According to Arnold, the following successive changes in the structure of the giant cell occur, leading up to its fragmentation. 1. The first stage is characterized by an increase in the chromatin substance, the chromatin filaments become more numerous, form networks, etc., and toward the end of the stage a division of the chromatin occurs, leading to a more or less diffused coloration of the nucleus. 2. The periphery of the nucleus becomes indented, and in many cases there is such an important increase in the diffused chromatin substance that the filaments can no longer be distinguished. The indentations of the periphery of the nucleus occur at many points and advance toward the middle, forming the complicated nuclear figures so characteristic of these cells. 3. The chromatin substance becomes concentrated at different points, forming small, darkcolored nuclear bodies which are united by colorless bands. By a continuation of these changes a number of entirely independent nuclei are formed. 4. The protoplasm segments round the newly formed nuclei, either endogenously or by constriction from the periphery. This makes up the process designated by Arnold as “indirect fragmentation,” and it is, according to him, the normal method of development or multiplication of the giant cells. He admits in addition, and quotes from Martin and Waldstein to support the statement, that the multinuclear giant cells may reproduce also by true mitotic division of the nucleus, but thinks that this method of division is very rare. I have never myself seen any indication whatever that the nucleus of the giant cells divides by karyokinesis, though I have examined many sections of marrow from cats of all ages, normal, bled, and starved, so that with this animal at least it must be an exceedingly rare occurrence. Moreover, my observations upon the giant cells have never given me any evidence of the correctness of Arnold’s view that these cells normally undergo indirect fragmentation. Foa and Salvioli also thought that the megakaryocytes break up by segmentation to form a number of colorless or hyaline cells, which in turn develop into nucleated red corpuscles, and I shall speak further of their theory in discussing the function of this form of giant cell.
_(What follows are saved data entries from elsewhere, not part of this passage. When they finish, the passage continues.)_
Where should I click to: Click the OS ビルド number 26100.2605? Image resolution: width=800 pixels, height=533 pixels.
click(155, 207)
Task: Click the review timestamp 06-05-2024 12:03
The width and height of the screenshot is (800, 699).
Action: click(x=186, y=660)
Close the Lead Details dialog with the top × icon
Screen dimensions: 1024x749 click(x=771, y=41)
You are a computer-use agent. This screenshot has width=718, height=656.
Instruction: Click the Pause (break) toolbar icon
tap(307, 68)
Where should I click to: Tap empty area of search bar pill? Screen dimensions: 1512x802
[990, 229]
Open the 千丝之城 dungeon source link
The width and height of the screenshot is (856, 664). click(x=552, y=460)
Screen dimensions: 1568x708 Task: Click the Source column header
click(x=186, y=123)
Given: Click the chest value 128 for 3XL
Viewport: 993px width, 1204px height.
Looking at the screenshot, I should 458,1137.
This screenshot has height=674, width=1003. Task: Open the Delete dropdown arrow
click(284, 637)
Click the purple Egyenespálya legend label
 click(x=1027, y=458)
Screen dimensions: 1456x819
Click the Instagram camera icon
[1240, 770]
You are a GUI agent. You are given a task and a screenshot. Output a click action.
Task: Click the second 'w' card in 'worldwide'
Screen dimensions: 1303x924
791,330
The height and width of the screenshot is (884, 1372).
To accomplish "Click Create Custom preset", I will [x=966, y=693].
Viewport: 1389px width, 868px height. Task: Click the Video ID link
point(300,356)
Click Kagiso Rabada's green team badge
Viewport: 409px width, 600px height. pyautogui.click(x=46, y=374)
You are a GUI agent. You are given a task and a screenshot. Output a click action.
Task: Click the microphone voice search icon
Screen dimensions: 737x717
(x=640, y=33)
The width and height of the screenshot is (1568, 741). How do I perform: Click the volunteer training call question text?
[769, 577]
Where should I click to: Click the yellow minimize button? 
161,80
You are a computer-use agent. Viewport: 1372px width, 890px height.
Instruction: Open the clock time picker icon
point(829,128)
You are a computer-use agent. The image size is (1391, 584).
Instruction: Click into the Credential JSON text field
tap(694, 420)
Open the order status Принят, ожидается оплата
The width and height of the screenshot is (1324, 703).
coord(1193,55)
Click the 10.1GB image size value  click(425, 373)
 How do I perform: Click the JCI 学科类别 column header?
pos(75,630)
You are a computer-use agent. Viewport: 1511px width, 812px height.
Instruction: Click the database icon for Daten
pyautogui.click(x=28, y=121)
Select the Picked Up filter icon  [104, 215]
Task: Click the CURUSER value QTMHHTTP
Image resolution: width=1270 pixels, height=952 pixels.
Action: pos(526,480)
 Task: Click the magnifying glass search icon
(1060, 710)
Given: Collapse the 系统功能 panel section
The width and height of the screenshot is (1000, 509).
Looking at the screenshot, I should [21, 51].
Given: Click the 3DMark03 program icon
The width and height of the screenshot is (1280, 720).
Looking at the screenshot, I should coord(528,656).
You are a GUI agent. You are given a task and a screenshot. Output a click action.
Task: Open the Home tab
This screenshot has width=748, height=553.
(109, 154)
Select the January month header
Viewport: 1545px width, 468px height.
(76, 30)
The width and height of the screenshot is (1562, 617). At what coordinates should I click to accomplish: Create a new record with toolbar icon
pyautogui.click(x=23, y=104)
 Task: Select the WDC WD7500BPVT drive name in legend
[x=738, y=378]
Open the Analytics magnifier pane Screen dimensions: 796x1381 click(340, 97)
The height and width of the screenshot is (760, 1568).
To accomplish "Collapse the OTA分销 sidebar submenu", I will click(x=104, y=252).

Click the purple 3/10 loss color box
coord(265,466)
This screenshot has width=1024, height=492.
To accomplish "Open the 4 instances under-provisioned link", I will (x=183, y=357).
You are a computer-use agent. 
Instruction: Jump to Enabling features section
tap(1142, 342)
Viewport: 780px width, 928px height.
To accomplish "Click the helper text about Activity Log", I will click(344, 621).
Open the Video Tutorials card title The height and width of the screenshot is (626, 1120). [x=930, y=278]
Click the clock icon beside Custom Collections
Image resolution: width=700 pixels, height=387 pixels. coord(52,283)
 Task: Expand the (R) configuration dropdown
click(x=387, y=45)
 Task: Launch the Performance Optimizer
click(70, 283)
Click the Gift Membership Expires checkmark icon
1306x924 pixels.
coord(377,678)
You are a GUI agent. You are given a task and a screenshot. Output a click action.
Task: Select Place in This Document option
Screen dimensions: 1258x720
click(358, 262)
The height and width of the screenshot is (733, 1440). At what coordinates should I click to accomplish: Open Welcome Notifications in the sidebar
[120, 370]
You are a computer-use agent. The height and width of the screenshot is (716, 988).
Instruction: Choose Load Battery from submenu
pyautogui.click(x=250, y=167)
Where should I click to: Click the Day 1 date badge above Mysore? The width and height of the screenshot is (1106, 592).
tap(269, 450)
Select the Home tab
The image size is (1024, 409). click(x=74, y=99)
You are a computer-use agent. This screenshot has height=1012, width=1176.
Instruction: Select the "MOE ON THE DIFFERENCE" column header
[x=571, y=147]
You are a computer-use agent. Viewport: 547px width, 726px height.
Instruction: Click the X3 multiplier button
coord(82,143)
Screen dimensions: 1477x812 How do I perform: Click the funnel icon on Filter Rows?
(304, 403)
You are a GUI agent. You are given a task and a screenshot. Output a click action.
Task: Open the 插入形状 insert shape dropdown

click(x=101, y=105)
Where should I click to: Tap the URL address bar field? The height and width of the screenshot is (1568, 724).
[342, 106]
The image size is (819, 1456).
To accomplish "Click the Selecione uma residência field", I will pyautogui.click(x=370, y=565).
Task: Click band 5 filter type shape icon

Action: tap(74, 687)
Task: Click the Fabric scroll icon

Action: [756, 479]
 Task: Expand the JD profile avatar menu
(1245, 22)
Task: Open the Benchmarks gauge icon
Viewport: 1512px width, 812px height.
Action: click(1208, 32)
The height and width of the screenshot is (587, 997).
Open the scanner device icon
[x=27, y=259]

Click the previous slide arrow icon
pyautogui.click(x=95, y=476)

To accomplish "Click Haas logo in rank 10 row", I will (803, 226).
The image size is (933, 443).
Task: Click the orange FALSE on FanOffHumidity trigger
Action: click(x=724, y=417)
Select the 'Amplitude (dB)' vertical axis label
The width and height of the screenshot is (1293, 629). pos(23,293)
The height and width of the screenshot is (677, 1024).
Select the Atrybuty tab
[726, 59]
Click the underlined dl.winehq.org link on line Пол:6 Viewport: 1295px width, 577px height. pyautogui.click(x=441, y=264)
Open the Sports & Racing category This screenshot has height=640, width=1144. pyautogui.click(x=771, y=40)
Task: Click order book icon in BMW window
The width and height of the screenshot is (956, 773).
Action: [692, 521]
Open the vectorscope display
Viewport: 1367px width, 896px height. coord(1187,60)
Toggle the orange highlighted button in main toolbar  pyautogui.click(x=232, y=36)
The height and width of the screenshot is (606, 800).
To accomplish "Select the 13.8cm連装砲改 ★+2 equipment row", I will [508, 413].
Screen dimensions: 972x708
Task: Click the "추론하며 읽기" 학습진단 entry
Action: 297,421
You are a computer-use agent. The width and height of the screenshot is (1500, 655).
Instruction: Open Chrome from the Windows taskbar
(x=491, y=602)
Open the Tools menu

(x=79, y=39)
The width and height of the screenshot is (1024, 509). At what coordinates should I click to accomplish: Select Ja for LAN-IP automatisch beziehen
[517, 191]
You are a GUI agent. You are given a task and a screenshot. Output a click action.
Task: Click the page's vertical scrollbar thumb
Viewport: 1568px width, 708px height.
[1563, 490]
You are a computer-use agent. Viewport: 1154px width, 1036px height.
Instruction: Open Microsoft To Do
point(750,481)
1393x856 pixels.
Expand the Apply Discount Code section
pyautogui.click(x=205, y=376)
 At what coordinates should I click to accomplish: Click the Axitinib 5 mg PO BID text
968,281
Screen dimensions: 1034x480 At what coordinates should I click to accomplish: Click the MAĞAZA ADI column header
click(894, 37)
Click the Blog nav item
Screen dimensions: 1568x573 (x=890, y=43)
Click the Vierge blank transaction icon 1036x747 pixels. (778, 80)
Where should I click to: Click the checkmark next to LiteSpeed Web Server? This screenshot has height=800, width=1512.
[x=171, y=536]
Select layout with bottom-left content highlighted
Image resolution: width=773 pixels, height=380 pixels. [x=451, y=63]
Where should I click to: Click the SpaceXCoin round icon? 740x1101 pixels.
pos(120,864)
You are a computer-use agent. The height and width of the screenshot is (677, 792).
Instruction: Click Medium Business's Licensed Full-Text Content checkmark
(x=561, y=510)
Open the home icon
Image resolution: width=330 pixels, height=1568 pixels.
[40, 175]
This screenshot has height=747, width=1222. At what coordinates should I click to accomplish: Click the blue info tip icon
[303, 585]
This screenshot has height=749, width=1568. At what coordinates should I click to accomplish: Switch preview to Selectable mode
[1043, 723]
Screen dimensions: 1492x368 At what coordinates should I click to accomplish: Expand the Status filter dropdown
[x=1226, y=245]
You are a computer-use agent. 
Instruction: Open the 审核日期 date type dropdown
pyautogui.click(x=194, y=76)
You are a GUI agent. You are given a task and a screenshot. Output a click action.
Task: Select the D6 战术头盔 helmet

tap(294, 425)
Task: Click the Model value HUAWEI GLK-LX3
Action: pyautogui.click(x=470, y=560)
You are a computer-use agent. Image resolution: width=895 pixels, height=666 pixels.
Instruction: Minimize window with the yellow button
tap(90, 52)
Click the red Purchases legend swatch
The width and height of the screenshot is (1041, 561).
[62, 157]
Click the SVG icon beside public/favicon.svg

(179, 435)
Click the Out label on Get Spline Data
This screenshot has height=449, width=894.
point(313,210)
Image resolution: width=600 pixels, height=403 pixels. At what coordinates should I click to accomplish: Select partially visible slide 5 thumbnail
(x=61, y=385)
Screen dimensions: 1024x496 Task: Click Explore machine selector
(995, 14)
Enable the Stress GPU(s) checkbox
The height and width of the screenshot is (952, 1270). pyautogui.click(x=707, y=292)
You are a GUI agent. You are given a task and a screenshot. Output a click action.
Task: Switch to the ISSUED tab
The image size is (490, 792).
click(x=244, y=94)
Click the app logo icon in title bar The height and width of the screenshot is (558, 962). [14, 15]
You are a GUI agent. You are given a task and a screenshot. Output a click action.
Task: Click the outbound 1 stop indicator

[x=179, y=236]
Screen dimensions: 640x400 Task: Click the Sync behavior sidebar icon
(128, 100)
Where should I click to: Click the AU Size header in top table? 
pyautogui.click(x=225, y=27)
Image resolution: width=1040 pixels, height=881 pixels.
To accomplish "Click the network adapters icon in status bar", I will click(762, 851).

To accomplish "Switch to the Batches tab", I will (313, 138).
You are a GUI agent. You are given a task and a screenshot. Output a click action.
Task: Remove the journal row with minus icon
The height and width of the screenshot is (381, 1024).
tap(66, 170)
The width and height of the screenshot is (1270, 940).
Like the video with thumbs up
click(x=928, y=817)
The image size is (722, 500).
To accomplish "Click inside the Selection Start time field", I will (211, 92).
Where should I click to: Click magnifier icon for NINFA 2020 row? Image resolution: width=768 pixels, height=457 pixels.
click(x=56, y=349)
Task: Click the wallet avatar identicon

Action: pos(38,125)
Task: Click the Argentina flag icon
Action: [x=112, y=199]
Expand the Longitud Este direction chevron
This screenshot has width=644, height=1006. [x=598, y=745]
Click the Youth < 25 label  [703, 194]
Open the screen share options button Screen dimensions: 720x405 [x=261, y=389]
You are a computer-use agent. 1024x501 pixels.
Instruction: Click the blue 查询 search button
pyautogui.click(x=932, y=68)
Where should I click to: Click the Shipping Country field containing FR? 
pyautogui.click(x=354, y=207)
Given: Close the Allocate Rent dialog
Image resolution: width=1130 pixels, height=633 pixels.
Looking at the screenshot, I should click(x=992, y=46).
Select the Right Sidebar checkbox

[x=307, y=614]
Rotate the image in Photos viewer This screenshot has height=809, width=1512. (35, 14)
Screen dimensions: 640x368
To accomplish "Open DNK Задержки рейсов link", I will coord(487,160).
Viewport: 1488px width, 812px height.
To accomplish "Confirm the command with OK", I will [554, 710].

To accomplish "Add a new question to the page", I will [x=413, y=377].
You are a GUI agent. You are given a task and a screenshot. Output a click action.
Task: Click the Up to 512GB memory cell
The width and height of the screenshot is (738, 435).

On the other hand, that the megakaryocytes multiply by division, like other cells, giving rise to two daughter giant cells, has been clearly proved by my sections. In quite a number of cases the sections have shown me megakaryocytes with two large nuclei at the ends of the cells, and a cons‘riction beginning between them, or, more frequently, two megakaryocytes lying side by side with the line of demarcation between them complete, but the cells still adherent to each other (Figs. 2 and 3), Similar appearances have been seen and figured by Werner (5). In none of the cases of division observed by me was there any indication of karyokinetic figures; hence it is fair to conclude that this form of cell multiplies by direct division. The clear proof furnished by these observations that it does increase by division is also another indication that the megakaryocyte is a definite cell form, and not one stage in the formation of the multinucleated giant cell,

What now is the origin and function of this cell? Believing that the megakaryocyte has no genetic connection with the polykaryocyte, the theories of the origin of the latter have no bearing upon the former. My sections, especially those made through the femur of a foetal cat, 9 cms., at a time when the marrow was just beginning to form, gave me a number of apparently transitional forms between typical megakaryocytes and the small marrow or embryonic cells. A series of drawings, showing apparently the gradual development of the small cell into the giant cell, is given in the Fig. 4. The drawings were made from different portions of the section, and the theory they suggest is that the small cell enlarges, the increase affecting both the nucleus and the cell substance, and, after reaching a certain size, indentations of the periphery of the nucleus appear, or in many cases ingrowths of the peripheral chromatin, which give the incompletely segmented appearance to the nucleus that is so characteristic, and which has given to them the name of giant cells with budding nuclei. The megakaryocyte is not formed, then, by the fusion of a number of smaller lymphoid cells, nor from a single cell which increases in size by engulfing other similar cells. Both these theories might apply to the polykaryocytes, but certainly not to the megakaryocytes. These latter are developed by the steady growth in size of a smaller lymphoid cell, and the curious structure of the nucleus follows after it has reached a certain size in consequence of partial constrictions or divisions, which are never carried so far, however, as to lead to a complete separation.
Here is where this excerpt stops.